The problem:
Supply the number of lines below containing "comment", nothing else.

Raw data:
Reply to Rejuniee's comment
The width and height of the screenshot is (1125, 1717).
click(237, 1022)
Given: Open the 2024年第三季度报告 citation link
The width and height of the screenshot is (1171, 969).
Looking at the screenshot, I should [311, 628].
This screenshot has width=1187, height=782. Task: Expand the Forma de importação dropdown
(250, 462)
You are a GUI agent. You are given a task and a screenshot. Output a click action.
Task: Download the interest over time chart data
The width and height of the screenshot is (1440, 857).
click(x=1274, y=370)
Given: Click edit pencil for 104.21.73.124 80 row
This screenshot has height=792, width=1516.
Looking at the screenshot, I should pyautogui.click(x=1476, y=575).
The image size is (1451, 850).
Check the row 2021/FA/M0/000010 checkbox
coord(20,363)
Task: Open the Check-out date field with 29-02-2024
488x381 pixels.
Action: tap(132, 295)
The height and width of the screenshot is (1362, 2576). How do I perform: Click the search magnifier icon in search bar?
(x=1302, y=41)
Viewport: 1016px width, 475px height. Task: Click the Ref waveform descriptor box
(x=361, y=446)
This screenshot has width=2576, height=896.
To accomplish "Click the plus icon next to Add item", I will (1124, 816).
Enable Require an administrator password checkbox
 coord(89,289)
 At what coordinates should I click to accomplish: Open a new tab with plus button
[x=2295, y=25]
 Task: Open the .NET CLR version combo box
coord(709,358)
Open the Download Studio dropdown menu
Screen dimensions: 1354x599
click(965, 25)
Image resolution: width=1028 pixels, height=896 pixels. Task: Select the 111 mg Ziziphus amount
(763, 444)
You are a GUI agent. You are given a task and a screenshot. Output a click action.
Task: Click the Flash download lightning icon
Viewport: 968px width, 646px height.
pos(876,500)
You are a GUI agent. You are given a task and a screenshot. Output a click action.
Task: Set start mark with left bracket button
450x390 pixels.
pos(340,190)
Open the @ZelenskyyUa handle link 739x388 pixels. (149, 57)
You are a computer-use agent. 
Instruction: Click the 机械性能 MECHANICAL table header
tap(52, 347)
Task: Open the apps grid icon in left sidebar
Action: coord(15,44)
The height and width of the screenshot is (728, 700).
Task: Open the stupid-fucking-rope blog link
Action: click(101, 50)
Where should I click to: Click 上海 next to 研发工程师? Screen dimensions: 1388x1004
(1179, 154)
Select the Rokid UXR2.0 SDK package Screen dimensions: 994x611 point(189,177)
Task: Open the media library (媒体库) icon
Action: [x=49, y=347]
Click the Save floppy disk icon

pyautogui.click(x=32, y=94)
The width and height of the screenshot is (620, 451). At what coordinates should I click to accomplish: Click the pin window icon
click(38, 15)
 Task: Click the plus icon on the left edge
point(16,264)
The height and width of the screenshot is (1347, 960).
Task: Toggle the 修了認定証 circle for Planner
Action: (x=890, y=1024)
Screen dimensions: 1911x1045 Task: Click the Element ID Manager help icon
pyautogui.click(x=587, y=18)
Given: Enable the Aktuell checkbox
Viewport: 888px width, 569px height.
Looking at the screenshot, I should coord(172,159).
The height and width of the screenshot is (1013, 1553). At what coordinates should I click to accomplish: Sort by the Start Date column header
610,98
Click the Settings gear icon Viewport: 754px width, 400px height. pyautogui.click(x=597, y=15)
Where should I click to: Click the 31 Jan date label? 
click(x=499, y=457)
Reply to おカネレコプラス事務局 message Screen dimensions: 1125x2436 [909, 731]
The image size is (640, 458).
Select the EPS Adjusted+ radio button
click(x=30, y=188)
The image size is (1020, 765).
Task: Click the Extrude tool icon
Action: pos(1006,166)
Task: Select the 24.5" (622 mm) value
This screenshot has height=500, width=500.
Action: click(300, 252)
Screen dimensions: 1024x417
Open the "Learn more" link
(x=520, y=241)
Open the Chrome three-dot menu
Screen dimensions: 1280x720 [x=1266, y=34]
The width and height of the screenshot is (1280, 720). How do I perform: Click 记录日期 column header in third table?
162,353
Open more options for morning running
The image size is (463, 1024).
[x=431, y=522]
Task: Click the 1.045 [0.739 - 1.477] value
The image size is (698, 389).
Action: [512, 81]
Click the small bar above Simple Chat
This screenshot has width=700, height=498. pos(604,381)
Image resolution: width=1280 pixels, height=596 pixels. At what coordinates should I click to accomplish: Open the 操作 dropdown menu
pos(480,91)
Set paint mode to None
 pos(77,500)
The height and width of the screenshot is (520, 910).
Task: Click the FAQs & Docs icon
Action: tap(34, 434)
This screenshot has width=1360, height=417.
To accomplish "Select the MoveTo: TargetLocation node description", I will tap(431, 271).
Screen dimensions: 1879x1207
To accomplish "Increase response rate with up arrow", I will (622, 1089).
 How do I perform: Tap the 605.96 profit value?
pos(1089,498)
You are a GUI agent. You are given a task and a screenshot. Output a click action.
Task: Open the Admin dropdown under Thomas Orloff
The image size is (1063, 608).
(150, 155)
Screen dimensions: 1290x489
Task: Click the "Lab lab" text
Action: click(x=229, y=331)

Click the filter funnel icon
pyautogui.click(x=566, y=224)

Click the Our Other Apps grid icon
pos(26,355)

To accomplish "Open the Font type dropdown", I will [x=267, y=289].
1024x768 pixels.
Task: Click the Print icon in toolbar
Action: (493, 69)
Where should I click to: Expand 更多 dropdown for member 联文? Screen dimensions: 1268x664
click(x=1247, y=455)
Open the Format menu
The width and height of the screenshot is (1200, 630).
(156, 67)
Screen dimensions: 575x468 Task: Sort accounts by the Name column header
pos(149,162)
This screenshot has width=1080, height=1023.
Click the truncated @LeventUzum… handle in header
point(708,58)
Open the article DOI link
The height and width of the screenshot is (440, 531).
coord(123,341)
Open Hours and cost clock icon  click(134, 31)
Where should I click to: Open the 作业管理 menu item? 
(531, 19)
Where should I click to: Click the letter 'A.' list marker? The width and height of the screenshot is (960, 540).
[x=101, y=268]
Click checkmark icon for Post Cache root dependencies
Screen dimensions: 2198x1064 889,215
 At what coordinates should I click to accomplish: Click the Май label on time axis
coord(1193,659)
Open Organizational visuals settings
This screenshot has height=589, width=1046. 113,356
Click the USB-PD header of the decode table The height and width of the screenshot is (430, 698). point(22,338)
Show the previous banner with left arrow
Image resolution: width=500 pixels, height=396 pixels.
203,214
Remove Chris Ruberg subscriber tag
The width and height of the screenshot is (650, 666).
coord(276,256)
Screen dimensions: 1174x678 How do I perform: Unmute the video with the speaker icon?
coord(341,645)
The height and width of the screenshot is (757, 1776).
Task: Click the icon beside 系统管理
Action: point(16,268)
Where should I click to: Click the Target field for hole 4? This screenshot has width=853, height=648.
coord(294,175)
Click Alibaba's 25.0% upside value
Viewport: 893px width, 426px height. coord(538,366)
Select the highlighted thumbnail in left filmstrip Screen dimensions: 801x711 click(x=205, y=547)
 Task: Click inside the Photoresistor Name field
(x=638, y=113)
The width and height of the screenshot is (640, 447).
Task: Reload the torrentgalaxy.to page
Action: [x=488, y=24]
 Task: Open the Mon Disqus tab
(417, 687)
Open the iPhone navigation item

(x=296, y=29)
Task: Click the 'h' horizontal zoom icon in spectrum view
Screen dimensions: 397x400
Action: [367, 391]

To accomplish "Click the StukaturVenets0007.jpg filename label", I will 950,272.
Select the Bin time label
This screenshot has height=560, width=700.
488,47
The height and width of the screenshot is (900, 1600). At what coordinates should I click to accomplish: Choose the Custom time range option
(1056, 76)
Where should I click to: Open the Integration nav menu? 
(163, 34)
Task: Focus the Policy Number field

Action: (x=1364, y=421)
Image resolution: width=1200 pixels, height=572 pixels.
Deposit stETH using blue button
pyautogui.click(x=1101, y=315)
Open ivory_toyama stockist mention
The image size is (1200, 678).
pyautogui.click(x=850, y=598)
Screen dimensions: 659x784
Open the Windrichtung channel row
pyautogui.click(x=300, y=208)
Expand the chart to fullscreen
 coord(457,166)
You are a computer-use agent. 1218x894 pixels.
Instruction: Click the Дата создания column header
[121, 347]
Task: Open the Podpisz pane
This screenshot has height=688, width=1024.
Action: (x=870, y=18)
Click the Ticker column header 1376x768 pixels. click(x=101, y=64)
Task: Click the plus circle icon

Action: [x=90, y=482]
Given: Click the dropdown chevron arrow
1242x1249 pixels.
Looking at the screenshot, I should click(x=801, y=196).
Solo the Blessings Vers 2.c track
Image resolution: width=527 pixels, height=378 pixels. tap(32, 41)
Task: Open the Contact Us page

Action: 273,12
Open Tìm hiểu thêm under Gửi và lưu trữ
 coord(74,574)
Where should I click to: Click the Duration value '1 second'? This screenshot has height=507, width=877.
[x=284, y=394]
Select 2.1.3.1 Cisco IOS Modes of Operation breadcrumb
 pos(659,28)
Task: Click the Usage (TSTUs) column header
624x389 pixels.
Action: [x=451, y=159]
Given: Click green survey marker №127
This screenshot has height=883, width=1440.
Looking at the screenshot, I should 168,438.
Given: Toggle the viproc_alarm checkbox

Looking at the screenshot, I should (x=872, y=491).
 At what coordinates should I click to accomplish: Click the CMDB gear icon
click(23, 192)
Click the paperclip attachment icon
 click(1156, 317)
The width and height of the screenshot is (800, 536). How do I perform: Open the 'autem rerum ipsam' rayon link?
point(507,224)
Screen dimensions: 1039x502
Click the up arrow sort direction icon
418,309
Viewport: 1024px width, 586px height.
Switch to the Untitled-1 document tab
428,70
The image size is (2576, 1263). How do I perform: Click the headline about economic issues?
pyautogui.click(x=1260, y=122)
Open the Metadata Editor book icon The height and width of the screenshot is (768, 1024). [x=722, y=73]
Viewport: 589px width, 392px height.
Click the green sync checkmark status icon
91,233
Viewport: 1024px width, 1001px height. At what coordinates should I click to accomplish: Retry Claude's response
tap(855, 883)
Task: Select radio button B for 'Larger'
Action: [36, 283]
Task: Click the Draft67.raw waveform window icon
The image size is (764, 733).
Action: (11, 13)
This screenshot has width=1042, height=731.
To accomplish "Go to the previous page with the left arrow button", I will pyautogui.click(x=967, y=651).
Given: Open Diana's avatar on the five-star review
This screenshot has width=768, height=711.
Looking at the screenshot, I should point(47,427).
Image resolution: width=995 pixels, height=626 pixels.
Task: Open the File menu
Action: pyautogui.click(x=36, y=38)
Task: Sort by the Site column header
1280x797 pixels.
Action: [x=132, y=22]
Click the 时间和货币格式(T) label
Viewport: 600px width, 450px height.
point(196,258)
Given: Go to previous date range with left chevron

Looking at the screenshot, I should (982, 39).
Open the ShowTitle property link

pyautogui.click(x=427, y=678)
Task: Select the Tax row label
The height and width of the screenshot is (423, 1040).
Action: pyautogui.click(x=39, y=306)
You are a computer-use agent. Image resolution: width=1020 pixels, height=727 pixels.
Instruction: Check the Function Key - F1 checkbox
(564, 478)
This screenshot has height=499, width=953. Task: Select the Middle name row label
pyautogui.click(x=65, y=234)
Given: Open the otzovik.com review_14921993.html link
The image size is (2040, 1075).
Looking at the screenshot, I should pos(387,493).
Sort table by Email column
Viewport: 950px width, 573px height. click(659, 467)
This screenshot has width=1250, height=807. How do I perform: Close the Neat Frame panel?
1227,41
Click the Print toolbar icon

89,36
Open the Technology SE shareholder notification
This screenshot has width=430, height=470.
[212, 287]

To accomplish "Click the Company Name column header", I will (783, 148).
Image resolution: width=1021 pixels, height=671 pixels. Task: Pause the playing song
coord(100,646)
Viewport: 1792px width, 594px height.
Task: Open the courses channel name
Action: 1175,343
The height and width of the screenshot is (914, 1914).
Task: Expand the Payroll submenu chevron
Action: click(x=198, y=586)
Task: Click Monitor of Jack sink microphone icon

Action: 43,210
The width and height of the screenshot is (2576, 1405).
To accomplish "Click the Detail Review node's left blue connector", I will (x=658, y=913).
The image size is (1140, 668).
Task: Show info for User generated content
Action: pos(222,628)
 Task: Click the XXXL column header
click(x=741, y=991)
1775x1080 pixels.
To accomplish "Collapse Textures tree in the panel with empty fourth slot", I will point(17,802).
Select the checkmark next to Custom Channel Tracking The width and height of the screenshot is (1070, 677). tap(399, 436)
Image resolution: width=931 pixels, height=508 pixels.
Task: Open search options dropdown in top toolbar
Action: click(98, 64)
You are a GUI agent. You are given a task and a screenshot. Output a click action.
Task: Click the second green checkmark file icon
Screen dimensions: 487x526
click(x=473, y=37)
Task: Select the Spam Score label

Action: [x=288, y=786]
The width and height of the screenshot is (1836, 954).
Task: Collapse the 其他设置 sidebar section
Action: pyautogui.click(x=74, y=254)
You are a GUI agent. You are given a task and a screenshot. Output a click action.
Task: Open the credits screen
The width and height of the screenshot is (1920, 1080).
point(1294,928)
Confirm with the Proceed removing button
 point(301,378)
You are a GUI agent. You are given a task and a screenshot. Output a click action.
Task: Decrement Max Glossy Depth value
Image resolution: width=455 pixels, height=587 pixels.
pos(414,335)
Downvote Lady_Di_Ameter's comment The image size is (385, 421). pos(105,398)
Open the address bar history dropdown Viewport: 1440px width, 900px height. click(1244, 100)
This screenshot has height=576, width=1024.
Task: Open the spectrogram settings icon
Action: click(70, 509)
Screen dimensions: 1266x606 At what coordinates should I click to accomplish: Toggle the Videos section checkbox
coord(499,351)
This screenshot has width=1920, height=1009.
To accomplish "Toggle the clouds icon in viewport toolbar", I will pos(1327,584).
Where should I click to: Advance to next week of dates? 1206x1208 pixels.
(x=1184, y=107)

Exercise result:
2